_DIRECTIONS FOR THIS TASK_: Of the material below, the lines to be retyped are those from the line containing "Watch on Demand (60, 2179)" through the line containing "Лайф Стайл (753, 203)", inclusive; reproduce them exactly.

_STUDY MATERIAL_:
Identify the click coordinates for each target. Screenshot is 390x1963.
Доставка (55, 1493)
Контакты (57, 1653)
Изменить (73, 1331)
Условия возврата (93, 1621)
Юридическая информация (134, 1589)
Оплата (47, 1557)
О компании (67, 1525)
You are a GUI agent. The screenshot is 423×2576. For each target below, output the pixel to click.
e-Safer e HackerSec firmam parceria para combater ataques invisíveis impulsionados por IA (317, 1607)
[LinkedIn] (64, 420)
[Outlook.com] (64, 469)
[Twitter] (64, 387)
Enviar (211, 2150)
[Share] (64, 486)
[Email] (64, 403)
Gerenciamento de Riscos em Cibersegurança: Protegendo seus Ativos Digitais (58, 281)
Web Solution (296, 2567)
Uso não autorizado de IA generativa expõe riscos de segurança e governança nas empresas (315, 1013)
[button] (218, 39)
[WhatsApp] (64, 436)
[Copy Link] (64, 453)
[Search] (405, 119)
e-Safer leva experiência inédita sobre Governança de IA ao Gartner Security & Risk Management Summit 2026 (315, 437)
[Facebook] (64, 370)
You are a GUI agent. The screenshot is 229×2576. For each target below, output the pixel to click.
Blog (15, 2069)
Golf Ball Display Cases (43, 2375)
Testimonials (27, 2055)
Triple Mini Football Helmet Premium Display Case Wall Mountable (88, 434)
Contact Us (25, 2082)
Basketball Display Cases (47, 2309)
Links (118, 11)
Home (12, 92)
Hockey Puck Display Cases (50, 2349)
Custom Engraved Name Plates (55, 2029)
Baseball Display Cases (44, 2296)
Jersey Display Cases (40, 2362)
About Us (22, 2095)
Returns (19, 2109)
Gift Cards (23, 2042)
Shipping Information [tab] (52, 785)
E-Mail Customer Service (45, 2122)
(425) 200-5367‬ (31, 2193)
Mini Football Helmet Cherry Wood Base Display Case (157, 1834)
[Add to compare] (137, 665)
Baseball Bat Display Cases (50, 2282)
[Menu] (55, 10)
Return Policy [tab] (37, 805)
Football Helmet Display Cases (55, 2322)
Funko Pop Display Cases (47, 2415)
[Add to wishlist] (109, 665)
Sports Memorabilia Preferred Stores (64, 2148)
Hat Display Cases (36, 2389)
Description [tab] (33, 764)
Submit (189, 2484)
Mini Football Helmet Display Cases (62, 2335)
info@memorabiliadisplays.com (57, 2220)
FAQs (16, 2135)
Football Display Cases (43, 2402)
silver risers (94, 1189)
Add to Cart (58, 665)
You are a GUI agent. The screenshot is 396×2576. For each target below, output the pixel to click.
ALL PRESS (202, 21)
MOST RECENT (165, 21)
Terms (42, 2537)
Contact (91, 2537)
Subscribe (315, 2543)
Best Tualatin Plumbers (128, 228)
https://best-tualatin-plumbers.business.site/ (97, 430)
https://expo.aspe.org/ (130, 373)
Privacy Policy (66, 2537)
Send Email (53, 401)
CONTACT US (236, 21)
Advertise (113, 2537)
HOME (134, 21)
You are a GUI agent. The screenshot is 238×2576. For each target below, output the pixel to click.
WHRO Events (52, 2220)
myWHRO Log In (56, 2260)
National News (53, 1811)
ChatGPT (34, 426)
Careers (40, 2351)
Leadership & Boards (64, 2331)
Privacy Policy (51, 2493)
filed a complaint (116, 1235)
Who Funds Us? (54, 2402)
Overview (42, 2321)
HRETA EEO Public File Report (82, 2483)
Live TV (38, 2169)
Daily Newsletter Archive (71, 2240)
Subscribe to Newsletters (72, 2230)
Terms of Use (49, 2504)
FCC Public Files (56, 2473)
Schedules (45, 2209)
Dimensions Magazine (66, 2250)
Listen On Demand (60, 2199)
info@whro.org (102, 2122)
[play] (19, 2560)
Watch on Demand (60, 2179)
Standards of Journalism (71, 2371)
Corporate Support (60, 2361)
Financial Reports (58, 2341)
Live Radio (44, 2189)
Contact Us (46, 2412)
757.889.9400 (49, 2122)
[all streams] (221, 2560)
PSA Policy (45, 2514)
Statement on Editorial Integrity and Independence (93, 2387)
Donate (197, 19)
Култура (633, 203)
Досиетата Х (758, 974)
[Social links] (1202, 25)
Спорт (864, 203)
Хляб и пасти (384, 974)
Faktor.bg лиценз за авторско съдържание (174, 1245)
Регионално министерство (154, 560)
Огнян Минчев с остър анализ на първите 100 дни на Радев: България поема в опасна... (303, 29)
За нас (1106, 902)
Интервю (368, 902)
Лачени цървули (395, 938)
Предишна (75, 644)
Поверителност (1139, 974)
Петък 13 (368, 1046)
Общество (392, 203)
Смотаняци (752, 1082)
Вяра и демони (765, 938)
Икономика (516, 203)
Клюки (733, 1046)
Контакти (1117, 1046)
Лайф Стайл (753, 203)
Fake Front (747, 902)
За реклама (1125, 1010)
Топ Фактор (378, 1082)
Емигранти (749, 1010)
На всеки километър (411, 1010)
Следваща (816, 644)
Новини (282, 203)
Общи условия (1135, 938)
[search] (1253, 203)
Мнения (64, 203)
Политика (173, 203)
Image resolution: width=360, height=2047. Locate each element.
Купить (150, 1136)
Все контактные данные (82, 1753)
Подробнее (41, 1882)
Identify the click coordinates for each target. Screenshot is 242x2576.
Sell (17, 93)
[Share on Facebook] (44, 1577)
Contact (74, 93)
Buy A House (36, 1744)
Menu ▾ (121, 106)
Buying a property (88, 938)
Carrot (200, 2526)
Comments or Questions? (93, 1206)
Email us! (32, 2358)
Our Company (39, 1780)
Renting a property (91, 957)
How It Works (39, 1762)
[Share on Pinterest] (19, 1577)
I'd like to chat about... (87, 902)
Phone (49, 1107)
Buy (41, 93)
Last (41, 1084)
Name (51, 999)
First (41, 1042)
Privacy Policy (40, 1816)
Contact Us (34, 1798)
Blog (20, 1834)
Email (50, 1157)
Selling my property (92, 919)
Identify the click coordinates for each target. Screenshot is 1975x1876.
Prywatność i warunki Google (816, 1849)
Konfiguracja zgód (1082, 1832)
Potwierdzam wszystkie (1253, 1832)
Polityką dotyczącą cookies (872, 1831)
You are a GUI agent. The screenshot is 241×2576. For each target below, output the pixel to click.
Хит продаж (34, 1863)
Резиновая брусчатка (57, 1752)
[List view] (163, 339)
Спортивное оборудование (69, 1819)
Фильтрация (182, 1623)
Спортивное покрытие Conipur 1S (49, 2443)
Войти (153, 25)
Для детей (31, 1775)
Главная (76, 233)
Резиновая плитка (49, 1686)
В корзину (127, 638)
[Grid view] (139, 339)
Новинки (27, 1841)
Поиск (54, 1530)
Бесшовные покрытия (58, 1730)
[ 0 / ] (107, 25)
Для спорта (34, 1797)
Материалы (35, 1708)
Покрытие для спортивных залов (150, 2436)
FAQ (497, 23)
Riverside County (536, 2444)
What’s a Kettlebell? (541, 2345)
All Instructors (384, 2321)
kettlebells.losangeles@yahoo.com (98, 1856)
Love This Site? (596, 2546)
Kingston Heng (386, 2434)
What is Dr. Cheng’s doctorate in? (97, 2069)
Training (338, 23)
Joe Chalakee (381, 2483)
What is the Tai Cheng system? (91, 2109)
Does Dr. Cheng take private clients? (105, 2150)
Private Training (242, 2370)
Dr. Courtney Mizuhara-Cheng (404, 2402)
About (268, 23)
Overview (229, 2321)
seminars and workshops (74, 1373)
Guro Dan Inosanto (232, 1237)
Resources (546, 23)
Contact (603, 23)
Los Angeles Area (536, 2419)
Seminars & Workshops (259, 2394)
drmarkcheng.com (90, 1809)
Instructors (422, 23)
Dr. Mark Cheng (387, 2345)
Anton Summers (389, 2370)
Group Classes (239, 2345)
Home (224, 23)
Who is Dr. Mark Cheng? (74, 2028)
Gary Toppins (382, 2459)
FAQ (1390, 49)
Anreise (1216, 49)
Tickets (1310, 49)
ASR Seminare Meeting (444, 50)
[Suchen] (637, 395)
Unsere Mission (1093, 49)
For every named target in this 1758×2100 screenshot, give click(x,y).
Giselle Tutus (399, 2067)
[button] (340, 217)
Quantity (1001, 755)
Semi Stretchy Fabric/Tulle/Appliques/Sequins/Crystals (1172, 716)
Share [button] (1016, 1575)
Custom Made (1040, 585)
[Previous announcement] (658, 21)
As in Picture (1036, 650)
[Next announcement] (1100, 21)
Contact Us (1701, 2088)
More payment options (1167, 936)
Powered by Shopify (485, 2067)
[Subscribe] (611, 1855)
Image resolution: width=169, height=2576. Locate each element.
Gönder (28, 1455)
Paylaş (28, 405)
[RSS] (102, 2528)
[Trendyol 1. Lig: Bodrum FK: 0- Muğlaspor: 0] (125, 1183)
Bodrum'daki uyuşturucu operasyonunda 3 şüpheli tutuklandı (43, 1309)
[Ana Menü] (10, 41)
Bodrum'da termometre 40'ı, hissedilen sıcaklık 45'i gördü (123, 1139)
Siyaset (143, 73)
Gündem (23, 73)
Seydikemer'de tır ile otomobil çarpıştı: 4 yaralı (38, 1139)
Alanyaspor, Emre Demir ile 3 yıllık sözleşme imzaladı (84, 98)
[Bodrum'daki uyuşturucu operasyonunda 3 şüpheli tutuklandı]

_THE COMPLETED TASK_:
Watch on Demand (60, 2179)
Standards of Journalism (71, 2371)
Corporate Support (60, 2361)
Financial Reports (58, 2341)
Live Radio (44, 2189)
Contact Us (46, 2412)
757.889.9400 (49, 2122)
[all streams] (221, 2560)
PSA Policy (45, 2514)
Statement on Editorial Integrity and Independence (93, 2387)
Donate (197, 19)
Култура (633, 203)
Досиетата Х (758, 974)
[Social links] (1202, 25)
Спорт (864, 203)
Хляб и пасти (384, 974)
Faktor.bg лиценз за авторско съдържание (174, 1245)
Регионално министерство (154, 560)
Огнян Минчев с остър анализ на първите 100 дни на Радев: България поема в опасна... (303, 29)
За нас (1106, 902)
Интервю (368, 902)
Лачени цървули (395, 938)
Предишна (75, 644)
Поверителност (1139, 974)
Петък 13 (368, 1046)
Общество (392, 203)
Смотаняци (752, 1082)
Вяра и демони (765, 938)
Икономика (516, 203)
Клюки (733, 1046)
Контакти (1117, 1046)
Лайф Стайл (753, 203)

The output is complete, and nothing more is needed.